§ Latihan A: Salin ulang tanpa perubahan baris-baris dalam catatan, yaitu bagian yang dimulai dengan baris berisi "Uncheck the GER D3 league filter" dan diakhiri dengan baris berisi "Action: (17, 143)".

PENULIS: Miftahul Arifin Katondu
Serikatnasional.id |Bagian dasar masyarakat desa Kabupaten Sumenep adalah bercocok tanam, merawat sawah dan tetumbuhan sebagai harapan musim mendatang. Di beberapa desa merupakan kegiatan rutin menggantung harapan pada tetumbuhan yang ditanam dari berjangka waktu pendek dan berjangka panjang. Masyarakat desa yang mayoritas petani ini tetap beranggapan bahwa pepohonan adalah aset dasar jaminan ekonomi keluarga untuk waktu dekat ataupun tua nanti.
Desa Aeng panas salah satu desa yang ekonominya rata-rata menengah kebawah dan panca hariannya banyak bergantung pada pepohonan, banyak macam pepohonan yang masyarakat rawat untuk menutupi kebutuhan ekonomi lelebih sebagai harta karun yang siap jadi rupiah bila di butuhkan suatu saat nanti. Tanpa mengenal banyak fungsi mereka gigih merawat banyak macam pepohonan sebagai energi dan keyakinan hidup sejahtera memenuhi banyak kebutuhan hidup.

§ Data Tersimpan:

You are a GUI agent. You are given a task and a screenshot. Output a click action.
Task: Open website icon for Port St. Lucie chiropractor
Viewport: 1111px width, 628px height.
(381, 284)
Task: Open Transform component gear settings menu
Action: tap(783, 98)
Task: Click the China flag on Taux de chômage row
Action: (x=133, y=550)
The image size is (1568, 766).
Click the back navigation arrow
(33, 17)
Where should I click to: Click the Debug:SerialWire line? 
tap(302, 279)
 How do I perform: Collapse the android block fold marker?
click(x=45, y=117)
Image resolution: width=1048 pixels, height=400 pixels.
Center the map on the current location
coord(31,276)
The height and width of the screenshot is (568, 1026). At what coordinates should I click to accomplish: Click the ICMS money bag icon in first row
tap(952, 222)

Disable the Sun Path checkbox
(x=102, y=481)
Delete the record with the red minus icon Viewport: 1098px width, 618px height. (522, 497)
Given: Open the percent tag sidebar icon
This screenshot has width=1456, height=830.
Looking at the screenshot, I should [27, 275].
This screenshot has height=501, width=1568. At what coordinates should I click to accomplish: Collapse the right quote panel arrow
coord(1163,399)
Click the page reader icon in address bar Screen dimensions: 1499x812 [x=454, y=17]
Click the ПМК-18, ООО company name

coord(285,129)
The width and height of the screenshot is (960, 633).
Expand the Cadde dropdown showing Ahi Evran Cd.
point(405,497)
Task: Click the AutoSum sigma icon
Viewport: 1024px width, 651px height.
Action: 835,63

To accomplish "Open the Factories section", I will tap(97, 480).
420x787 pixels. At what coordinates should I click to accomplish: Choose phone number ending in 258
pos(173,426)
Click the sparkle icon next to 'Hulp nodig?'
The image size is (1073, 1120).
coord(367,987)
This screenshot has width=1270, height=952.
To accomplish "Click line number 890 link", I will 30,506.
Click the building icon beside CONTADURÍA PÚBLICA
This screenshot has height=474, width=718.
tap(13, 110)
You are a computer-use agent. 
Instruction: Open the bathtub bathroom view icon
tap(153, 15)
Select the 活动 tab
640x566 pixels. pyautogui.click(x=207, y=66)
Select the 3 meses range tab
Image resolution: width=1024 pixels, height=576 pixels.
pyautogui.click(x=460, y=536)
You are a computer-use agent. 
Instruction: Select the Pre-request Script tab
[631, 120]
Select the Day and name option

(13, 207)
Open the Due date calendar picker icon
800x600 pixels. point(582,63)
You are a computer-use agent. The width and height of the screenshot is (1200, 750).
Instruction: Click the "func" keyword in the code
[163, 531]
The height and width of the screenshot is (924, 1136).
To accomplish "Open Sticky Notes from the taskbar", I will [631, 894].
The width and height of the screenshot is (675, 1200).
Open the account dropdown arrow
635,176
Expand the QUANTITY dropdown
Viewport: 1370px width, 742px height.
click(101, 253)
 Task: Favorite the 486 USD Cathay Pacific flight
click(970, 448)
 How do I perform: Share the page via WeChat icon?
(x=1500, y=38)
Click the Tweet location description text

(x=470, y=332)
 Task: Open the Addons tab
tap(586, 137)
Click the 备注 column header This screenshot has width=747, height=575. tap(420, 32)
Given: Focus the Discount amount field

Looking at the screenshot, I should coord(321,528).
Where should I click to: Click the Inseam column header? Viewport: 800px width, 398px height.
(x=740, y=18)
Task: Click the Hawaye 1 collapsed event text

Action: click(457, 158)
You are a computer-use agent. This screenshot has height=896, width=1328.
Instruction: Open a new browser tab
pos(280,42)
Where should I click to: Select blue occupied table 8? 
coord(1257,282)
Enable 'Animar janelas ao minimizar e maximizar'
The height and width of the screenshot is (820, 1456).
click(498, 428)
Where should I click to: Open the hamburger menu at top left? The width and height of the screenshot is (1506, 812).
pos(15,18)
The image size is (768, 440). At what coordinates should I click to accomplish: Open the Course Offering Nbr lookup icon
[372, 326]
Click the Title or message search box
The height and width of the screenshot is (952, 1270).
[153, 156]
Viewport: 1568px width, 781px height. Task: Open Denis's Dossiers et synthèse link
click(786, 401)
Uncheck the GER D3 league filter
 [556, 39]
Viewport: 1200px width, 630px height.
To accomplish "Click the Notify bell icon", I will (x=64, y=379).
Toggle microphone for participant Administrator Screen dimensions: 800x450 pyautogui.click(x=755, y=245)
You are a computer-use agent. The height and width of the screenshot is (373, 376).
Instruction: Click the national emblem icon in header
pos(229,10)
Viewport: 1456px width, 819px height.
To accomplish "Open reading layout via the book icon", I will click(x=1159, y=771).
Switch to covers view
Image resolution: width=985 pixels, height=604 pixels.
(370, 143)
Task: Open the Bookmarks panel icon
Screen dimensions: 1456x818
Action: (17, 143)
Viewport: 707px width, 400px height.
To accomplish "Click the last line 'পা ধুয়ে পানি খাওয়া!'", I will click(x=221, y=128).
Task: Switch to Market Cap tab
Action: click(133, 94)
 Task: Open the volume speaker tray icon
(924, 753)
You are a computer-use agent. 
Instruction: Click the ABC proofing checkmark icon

§ Latihan B: Tulis kembali bagian bacaan tentang masyarakat desa di Kabupaten Sumenep yang dimulai dengan kata-kata berisi "PENULIS: Miftahul Arifin" dan diakhiri dengan "ataupun tua nanti.", lalu ganti "sawah" dengan "ladang".

§ Jawaban Akhir A:
Uncheck the GER D3 league filter
 [556, 39]
Viewport: 1200px width, 630px height.
To accomplish "Click the Notify bell icon", I will (x=64, y=379).
Toggle microphone for participant Administrator Screen dimensions: 800x450 pyautogui.click(x=755, y=245)
You are a computer-use agent. The height and width of the screenshot is (373, 376).
Instruction: Click the national emblem icon in header
pos(229,10)
Viewport: 1456px width, 819px height.
To accomplish "Open reading layout via the book icon", I will click(x=1159, y=771).
Switch to covers view
Image resolution: width=985 pixels, height=604 pixels.
(370, 143)
Task: Open the Bookmarks panel icon
Screen dimensions: 1456x818
Action: (17, 143)

§ Jawaban Akhir B:
PENULIS: Miftahul Arifin Katondu
Serikatnasional.id |Bagian dasar masyarakat desa Kabupaten Sumenep adalah bercocok tanam, merawat ladang dan tetumbuhan sebagai harapan musim mendatang. Di beberapa desa merupakan kegiatan rutin menggantung harapan pada tetumbuhan yang ditanam dari berjangka waktu pendek dan berjangka panjang. Masyarakat desa yang mayoritas petani ini tetap beranggapan bahwa pepohonan adalah aset dasar jaminan ekonomi keluarga untuk waktu dekat ataupun tua nanti.